In the neonatal rodent spinal cord, the combination of serotonin and NMDA is adequate to activate the central pattern generator (CPG) networks for locomotion, but the cellular and biophysical mechanisms by which these transmitters organize and activate the CPG are poorly understood. We propose that these neuromodulators reconfigure the intrinsic properties of the CPG neurons and the strengths of network synapses to organize the network into a functional """"""""idling"""""""" state, so that descending glutamatergic or sensory input can rapidly initiate locomotion. The neonatal mouse spinal cord is an excellent preparation to test these hypotheses: several neuronal candidates for the CPG have been identified using transgenic and anatomical methods to label specific interneuron types.

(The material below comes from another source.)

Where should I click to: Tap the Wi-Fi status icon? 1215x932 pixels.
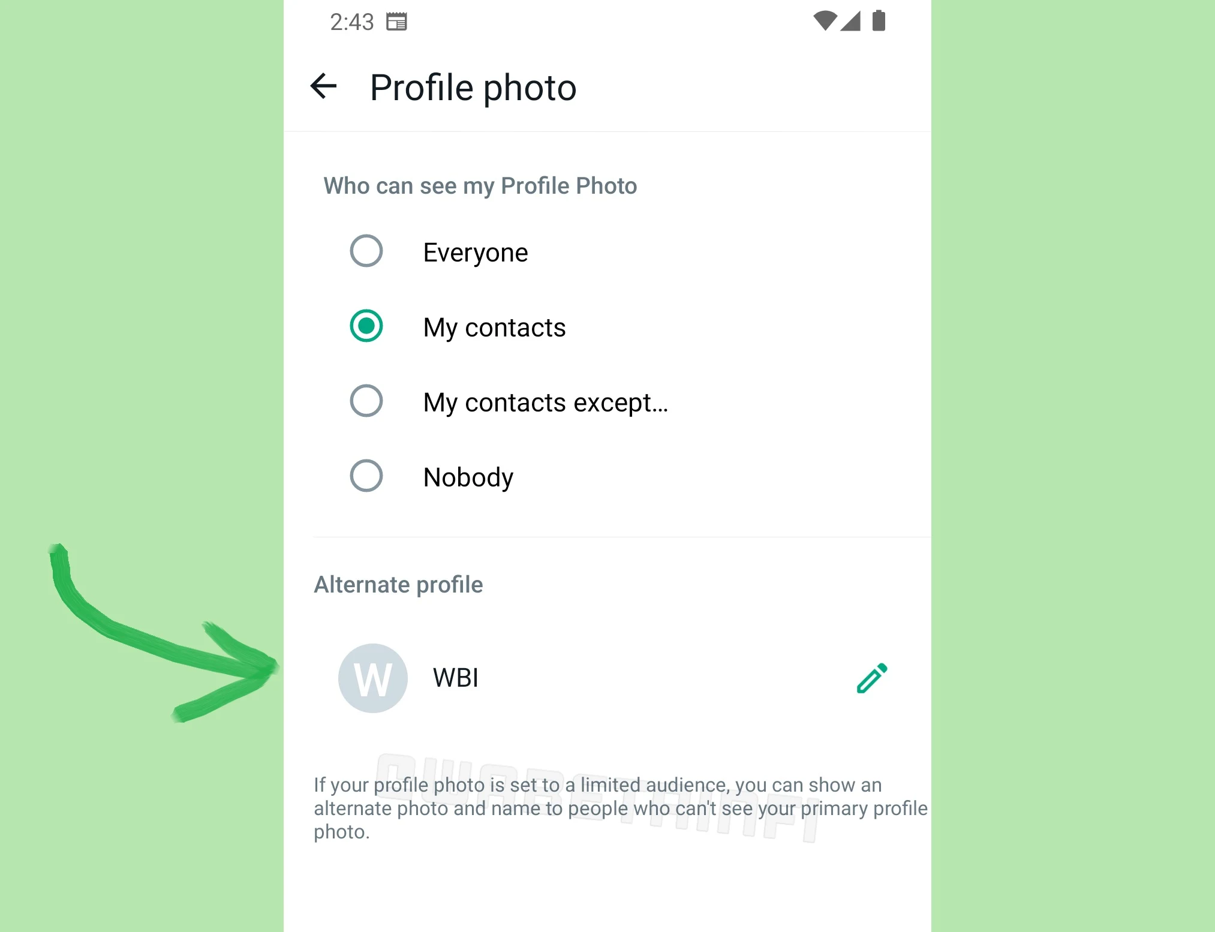(825, 21)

Two identified classes of interneurons are thought to play important roles in the organization of the mouse spinal locomotor CPG: commissural interneurons (CINs) which coordinate left-right movements, and the Hb9 interneurons which may participate in the rhythm-generating component of the CPG. Following a research approach we have pursued for many years in the crustacean stomatogastric ganglion, we propose to study how the intrinsic cellular properties of these neurons shape their activity patterns during fictive locomotion, and how serotonin and NMDA affect those intrinsic properties.

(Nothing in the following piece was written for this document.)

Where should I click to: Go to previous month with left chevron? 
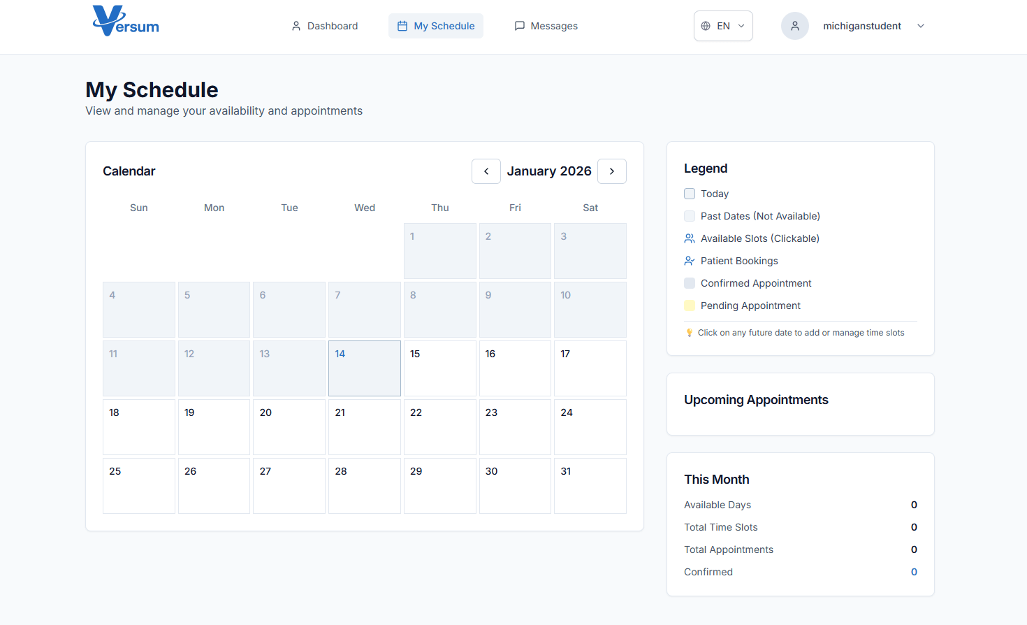tap(486, 171)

Our first aim i s at the cellular level: using a combination of whole cell recording and calcium imaging, we will study the intrinsic firing properties of synaptically isolated interneurons, their modulation by serotonin, and its interaction with NMDA. The goal of this aim is to better understand how modulators can alter the neurons'activity to activate the motor pattern. Second, at the biophysical level, we will use voltage clamp methods to identify the ionic currents affected by serotonin and NMDA in CINs and Hb9 interneurons, to understand the biophysical basis for modulatory changes in the neurons'intrinsic firing properties. Third, we will begin to explore the plasticity of the intrinsic properties of these spinal interneurons by studying how they change during postnatal development, during the time the animal learns to walk, and following spinal cord injury. These projects will elucidate some of the cellular and molecular mechanisms that neuromodulators use to shape the locomotor CPG. Spinal cord injury causes loss not only of the rapid activating signals for locomotion, but also of the slower modulatory inputs that enable the network to function at all. To learn how to restore movement after spinal cord injury, we must understand both the modulatory mechanisms that enable the network to function and the rapid activating mechanisms in the locomotor CPG.

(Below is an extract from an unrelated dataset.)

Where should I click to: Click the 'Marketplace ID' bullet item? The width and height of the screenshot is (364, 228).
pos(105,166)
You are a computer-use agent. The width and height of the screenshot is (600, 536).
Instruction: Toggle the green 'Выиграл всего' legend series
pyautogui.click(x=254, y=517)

We hypothesize that serotonin and other modulators modify the firing properties of locomotor network neurons and their synapses to enable the spinal network to produce the commands for locomotion. When these inputs are lost following spinal cord lesions, the network becomes non-functional. An eventual goal of our work is to provide a rational basis for post-injury neuromodulator therapy, to help maintain the locomotor networks in a functional state until regrowth of axons can be accomplished across the lesion.